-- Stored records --
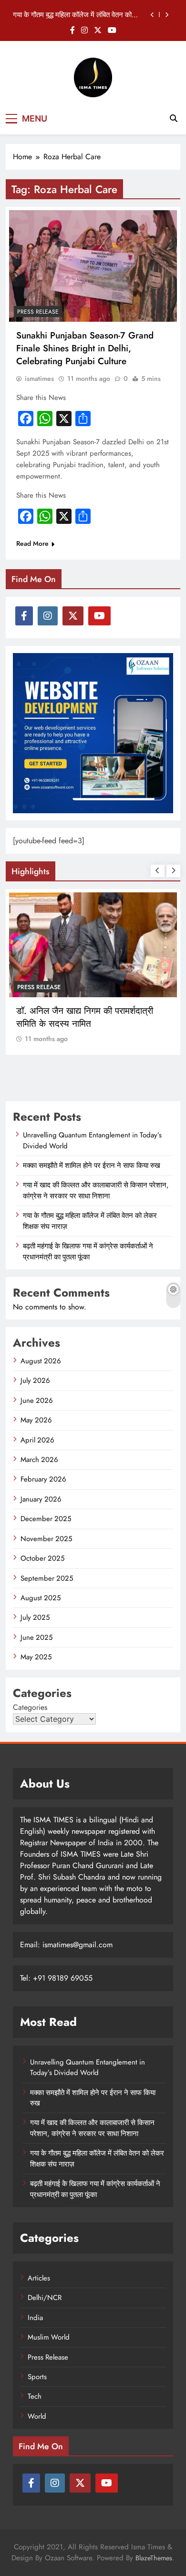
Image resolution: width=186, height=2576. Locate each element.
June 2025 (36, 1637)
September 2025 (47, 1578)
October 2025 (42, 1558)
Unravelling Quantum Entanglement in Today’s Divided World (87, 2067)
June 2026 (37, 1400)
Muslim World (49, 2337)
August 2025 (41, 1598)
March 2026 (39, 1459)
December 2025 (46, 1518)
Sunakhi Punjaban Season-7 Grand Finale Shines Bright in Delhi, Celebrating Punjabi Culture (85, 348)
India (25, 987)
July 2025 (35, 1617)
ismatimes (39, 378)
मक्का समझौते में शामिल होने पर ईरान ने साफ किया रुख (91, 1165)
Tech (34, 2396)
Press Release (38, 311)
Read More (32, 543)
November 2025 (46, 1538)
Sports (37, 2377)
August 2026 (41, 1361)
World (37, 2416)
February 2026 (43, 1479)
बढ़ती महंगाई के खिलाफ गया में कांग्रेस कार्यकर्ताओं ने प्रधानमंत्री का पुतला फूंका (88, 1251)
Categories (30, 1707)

-- Task description --
Your answer must be an exact repeat of all the records, minus the pictures.

-- Your response --
Image resolution: width=186, height=2576. Locate each element.
June 2025 (36, 1637)
September 2025 (47, 1578)
October 2025 (42, 1558)
Unravelling Quantum Entanglement in Today’s Divided World (87, 2067)
June 2026 (37, 1400)
Muslim World (49, 2337)
August 2025 (41, 1598)
March 2026 (39, 1459)
December 2025 (46, 1518)
Sunakhi Punjaban Season-7 Grand Finale Shines Bright in Delhi, Celebrating Punjabi Culture (85, 348)
India (25, 987)
July 2025 (35, 1617)
ismatimes (39, 378)
मक्का समझौते में शामिल होने पर ईरान ने साफ किया रुख (91, 1165)
Tech (34, 2396)
Press Release (38, 311)
Read More (32, 543)
November 2025 (46, 1538)
Sports (37, 2377)
August 2026 (41, 1361)
World (37, 2416)
February 2026 (43, 1479)
बढ़ती महंगाई के खिलाफ गया में कांग्रेस कार्यकर्ताओं ने प्रधानमंत्री का पुतला फूंका (88, 1251)
Categories (30, 1707)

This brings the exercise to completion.